## Record excerpts
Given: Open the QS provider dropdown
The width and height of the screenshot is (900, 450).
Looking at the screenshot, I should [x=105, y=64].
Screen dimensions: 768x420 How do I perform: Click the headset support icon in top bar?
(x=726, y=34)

* * *

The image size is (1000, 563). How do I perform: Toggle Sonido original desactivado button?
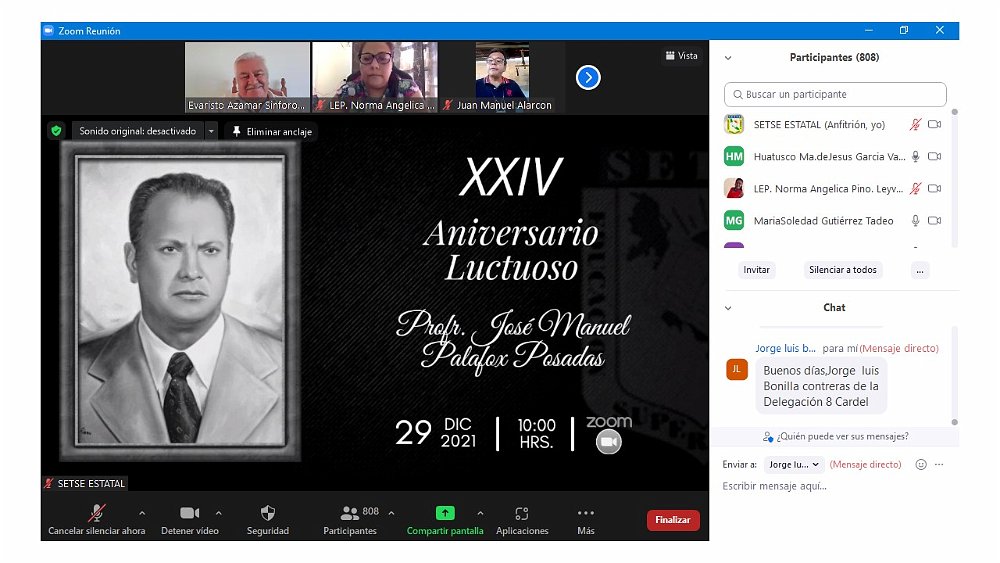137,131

## Requirement
Copy the records verbatim, starting at the line with "Screen dimensions: 768x420" and ending at the line with "(x=726, y=34)", including both of those lines.

## Finished task
Screen dimensions: 768x420 How do I perform: Click the headset support icon in top bar?
(x=726, y=34)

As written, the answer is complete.